Wyss Scholars Program Supports Land Conservation in the American West

Note: Yale School of the Environment (YSE) was formerly known as the Yale School of Forestry & Environmental Studies (F&ES). News articles and events posted prior to July 1, 2020 refer to the School's name at that time.

Three Yale students have been named 2020 Wyss Scholars, a program that supports graduate-level education for the next generation of leaders in western land conservation.
 
The Wyss Foundation, a charitable organization that supports land conservation in the American West, announced Katie Pofahl ’21 M.E.M., James Puerini ’21 M.F. and Quint Doan ’22 J.D./M.E.Sc. are amongst this year’s recipients. They will receive tuition, internships, and post-graduate support as part of the program.
 
Wyss Scholars are engaged in a variety of issues including land conservation and stewardship, environmental policy, field ecology, fire science and management, and forestry. They are working for nonprofit organizations like The Nature Conservancy and for governmental organizations like the U.S. Department of Agriculture, the U.S. Forest Service, and the National Park Service.

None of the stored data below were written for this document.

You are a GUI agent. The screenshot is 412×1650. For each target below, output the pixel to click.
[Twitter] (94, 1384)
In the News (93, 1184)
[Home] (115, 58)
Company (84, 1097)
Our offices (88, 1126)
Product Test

“We are incredibly grateful for the Wyss Foundation’s continued support of our students who work to protect the American West,” said Indy Burke, Carl W. Knobloch, Jr. Dean at the Yale School of Forestry & Environmental Studies (F&ES). “Their support will help launch these three emerging leaders into their careers, where they will be applying what they learned at F&ES to tackle the region’s complex conservation issues.”
pofahl Katie Pofahl
The American West has been a “classroom, church, and home” for Katie Pofahl for more than a decade, stoking her passion for land conservation. After earning her undergraduate degree from the University of Wisconsin in conservation and zoology, she began a career in conservation, becoming a leader in community engagement.
 
Most recently, Pofahl was the community outreach manager at the Elkhorn Slough Foundation, an accredited land trust in Central California. It was there, she says, her passion for protecting these beautiful landscapes through private land conservation “crystallized.” She had the opportunity to engage with established landowners and local farmworkers, developing innovative programs that engaged a broader community in conservation efforts. She also served for five years as an elected board member of the Monterey Peninsula Regional Park District.
 
Her “experiences show that private land conservation has the power to catalyze transformative change if we engage parts of the community that have been overlooked,” says Pofahl, who has continued to engage with conservation issues in the American West while at F&ES through the Ucross High Plains Stewardship Initiative.
puerini James Puerini
James Puerini, a first-year Master of Forestry student at F&ES, grew up around Oregon’s rural timber country, where he began fighting wildland fires for the Confederated Tribes of Grand Ronde as a teenager to help pay for tuition at the University of Oregon. That experience, he explains, connected his “lifelong interest in the outdoors to land conservation and those directly impacted by land management policies in the American West.”
 
Puerini took his expertise to Washington, D.C., where he served his home state as an administrative and policy staffer to two U.S. Members of Congress, helping craft laws that protected the same lands where he grew up. He then worked with The Nature Conservancy, where he developed new and innovative programs for conservation partnerships between the organization and small non-profits serving diverse communities.
 
Similar to Pofahl, Puerini sees a need for diverse voices in the fight to protect land.
 
“Our partners in the West taught me that those exposed disproportionately to environmental degradation require conservation leaders rooted in place and community,” he said. “Building coalitions across diverse groups showed me those closest to the land hold deep insights about what they need to thrive.”
quint doan Quint Doan
Quint Doan is a second-year student at Yale Law School (YLS). A graduate of the University of Arizona, Doan has studied natural resources and desert ecology, assisting in research projects that studied rare and endangered species in the American West and the Rocky Mountains.
 
All of that work, Doan said, was empowered or influenced by environmental statutes — which he felt he “could not fully comprehend… without formal legal training.” While at YLS, he has pursued internships in the West, last summer working with the Department of Ecology at the Office of the Washington State Attorney General. He has worked on projects particularly focused on tribal law, water rights and emissions regulations.
 
Doan said he applied to YLS in part for the opportunity to pursue interdisciplinary studies with F&ES — an idea that will come to fruition in the fall, when he begins pursuing a dual degree as a member of the Class of 2022.